=== Supplied material ===
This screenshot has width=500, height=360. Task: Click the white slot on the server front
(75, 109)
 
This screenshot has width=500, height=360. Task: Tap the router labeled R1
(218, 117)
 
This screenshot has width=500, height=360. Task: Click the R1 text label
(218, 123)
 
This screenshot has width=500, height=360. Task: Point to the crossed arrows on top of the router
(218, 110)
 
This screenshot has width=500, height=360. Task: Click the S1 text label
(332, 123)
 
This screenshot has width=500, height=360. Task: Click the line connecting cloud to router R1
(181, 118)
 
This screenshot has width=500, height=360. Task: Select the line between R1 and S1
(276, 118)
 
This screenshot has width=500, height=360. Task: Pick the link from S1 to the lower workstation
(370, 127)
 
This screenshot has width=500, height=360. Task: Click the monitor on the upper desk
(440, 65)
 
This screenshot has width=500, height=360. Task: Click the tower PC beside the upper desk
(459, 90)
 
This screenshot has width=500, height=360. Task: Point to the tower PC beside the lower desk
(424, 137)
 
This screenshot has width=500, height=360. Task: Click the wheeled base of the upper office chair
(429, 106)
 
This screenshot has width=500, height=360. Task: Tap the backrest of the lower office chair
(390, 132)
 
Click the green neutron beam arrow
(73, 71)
===
=== Supplied material ===
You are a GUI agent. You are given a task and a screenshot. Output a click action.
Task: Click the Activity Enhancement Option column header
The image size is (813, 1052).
===
> **Your objective**: Show every line in the material above that contains the word "office", copying each one in full.

> **Written solution**:
This screenshot has width=500, height=360. Task: Click the wheeled base of the upper office chair
This screenshot has width=500, height=360. Task: Tap the backrest of the lower office chair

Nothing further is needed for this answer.